By Jack Dolan and Patrick McGreevy, Los Angeles Times

August 27, 2010

Reporting from Sacramento —
As legislators rush to bring more transparency to the salaries of city officials — like the eye-popping compensation enjoyed until recently by administrators in Bell — they’re balking at passing a law that would make it easier for the public to find out their own pay.

A measure that would legally compel lawmakers to post their salaries, and the salaries they pay staff, on the Internet has stalled in the state Senate. Leaders of the upper house said Thursday that they may instead address the issue through an internal rule, which can be changed much more easily, and with much less public fanfare, than a state law.

As the struggle over legislative pay disclosure played out in the background, lawmakers approved several other proposed laws, including a stiff new rule meant to protect hospital patients from radiation overdoses and a ban on alcohol sales from self-service lines in grocery stores. A controversial bill to require sterilization of family pets, however, failed to get the votes it needed and appears to be on life support.

The pay-disclosure bill causing trouble is by Assemblywoman Alyson Huber (D-El Dorado Hills). She said Thursday that Senate officials told her the measure, which the Assembly has yet to address, was going to be killed. She said senators believe they’ll be doing enough for public disclosure if they pass a bill requiring city and county officials to post their salaries on the Internet.

Huber sees it differently. “We shouldn’t be asking local government to do something we are not willing to do,” she said.

Senate President Pro Tem Darrell Steinberg (D- Sacramento) said he and Republican colleagues are discussing possible adoption of a “binding” rule to disclose Senate salaries. He did not see a double standard.

“We are in complete agreement from a policy standpoint,” Steinberg said about the need to disclose legislative salaries. “The question is whether we do it by Senate rule or by legislation.”

Sen. Bob Dutton (R-Rancho Cucamonga), who is scheduled to become the Senate Republican leader next week, said the effect would be the same whether the disclosure was required by rule or statute — the public would get the information.

Responded Huber: “It’s a lot easier to not follow a house rule or change a house rule. If it’s in statute for local government, it should be in statute for everybody.”
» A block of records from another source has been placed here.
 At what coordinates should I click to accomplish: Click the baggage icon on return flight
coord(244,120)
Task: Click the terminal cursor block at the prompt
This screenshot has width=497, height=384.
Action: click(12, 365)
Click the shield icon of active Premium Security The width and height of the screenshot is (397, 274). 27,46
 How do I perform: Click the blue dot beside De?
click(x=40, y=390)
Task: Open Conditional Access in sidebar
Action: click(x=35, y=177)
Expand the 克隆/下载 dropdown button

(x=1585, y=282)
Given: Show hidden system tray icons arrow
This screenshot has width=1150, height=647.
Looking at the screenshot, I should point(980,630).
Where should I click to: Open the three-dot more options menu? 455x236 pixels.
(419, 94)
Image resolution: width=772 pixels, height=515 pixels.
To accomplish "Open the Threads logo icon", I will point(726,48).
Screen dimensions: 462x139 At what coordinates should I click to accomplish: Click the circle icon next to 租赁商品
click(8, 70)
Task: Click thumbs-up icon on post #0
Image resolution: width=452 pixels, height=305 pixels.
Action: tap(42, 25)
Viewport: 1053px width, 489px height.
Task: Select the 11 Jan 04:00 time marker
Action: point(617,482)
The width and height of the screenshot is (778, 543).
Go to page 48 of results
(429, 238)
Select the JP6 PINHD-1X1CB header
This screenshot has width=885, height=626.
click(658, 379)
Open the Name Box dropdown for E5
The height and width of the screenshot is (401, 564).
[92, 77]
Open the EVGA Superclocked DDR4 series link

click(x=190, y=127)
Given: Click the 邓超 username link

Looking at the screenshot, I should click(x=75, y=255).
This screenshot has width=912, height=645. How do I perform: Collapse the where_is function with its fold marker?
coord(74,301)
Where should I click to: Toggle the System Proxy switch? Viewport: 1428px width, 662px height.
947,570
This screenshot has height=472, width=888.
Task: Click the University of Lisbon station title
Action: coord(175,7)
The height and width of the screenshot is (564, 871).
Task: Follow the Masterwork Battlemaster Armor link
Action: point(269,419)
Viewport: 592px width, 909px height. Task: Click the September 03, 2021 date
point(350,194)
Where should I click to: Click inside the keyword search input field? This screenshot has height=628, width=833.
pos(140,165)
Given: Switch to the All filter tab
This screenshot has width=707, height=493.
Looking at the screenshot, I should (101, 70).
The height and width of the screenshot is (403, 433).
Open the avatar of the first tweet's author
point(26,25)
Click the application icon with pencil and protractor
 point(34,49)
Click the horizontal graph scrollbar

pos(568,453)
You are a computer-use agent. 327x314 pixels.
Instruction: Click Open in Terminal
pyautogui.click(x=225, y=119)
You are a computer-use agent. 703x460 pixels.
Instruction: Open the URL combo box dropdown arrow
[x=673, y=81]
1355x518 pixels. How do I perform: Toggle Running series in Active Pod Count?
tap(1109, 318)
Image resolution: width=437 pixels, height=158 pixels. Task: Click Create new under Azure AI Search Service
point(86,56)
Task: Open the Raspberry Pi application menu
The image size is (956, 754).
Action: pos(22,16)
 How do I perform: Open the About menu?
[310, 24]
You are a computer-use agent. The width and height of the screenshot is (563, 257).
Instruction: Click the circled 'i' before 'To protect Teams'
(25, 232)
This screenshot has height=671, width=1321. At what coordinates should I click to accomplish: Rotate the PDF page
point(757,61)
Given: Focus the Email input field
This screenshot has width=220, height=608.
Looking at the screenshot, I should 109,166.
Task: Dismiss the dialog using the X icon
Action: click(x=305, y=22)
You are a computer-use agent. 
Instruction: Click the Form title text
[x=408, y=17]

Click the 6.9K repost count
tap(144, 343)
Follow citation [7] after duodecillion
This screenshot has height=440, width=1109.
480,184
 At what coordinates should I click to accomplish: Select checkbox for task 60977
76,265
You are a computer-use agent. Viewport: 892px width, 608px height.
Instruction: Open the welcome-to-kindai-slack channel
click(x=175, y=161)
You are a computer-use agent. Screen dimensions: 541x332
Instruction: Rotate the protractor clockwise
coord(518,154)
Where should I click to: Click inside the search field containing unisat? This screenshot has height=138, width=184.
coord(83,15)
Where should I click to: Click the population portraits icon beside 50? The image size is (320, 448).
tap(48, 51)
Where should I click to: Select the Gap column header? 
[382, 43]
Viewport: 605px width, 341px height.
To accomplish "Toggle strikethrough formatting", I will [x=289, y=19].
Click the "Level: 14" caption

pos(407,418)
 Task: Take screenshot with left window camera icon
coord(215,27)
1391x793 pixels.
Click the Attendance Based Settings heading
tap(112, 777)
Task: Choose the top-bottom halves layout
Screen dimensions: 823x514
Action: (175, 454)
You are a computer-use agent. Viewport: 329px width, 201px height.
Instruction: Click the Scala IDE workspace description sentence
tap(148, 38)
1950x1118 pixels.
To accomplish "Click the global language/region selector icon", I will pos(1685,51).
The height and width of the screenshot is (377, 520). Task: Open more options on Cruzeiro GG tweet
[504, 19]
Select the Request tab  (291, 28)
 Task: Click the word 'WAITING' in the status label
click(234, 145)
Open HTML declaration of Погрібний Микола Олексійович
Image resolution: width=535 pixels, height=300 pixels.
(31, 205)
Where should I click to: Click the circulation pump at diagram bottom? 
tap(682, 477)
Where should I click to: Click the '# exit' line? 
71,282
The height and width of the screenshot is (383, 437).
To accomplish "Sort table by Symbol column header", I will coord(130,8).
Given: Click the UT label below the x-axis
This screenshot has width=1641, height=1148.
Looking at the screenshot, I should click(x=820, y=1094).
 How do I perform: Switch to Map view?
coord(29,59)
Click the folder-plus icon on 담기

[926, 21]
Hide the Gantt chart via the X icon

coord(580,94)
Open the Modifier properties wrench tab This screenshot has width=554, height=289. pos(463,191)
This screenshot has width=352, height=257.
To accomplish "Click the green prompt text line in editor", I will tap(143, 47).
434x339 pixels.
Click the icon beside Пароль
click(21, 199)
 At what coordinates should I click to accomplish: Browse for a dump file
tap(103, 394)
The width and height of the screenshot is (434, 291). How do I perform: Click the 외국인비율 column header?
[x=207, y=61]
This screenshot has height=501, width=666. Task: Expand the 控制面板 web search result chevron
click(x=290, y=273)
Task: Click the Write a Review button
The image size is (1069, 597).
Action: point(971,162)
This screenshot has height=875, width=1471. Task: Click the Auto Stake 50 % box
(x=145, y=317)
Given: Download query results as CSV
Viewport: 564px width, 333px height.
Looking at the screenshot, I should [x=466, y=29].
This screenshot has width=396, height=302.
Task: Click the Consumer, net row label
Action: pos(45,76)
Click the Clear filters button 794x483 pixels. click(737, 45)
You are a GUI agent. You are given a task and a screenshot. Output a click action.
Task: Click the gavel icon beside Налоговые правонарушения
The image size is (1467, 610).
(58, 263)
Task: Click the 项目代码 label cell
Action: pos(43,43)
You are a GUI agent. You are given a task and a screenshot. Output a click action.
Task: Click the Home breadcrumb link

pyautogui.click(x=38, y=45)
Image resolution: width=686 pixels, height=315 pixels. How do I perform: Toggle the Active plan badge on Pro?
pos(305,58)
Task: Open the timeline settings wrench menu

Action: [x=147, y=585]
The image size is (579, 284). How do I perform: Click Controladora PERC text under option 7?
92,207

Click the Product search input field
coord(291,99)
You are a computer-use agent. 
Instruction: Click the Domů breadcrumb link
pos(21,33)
Lawmakers found it easier to agree on a proposed law to force hospitals to disclose radiation overdoses during CT scans. The measure, SB 1237 by Sen. Alex Padilla (D- Pacoima), would require health facilities to report such accidents to the state Department of Public Health and to record the dose from all CT scans in the patient’s medical record.

Although the dose of a CT scan appears on the operator’s computer screen, under current law there is no requirement for the data to be recorded where the patient can see it, making it difficult to find out if they’ve been exposed to excessive radiation.

More than 260 accidental overdoses were recently discovered at Cedars-Sinai Medical Center in Los Angeles. “There were no records kept in any tangible form,” said Chris Dolan, president of the Consumer Attorneys of California, which sponsored the bill.

The measure, which passed the Assembly 58 to 2, faces one more vote on amendments in the Senate before it would head to Gov. Arnold Schwarzenegger, who has not taken a position on it.

Under another bill approved Thursday, shoppers would not be able to buy alcohol in self-serve check-out lanes at grocery stores.

Opponents argue that the bill, AB 1060 by Assemblyman Hector De La Torre (D- South Gate), is being pushed by unionized grocery store employees in a bid to preserve check-out clerk jobs. “I’m not mandating that they get rid of these machines,” De La Torre said. “All I’m saying is, if you’re going to buy alcohol, walk 10 more feet and have a person help you.”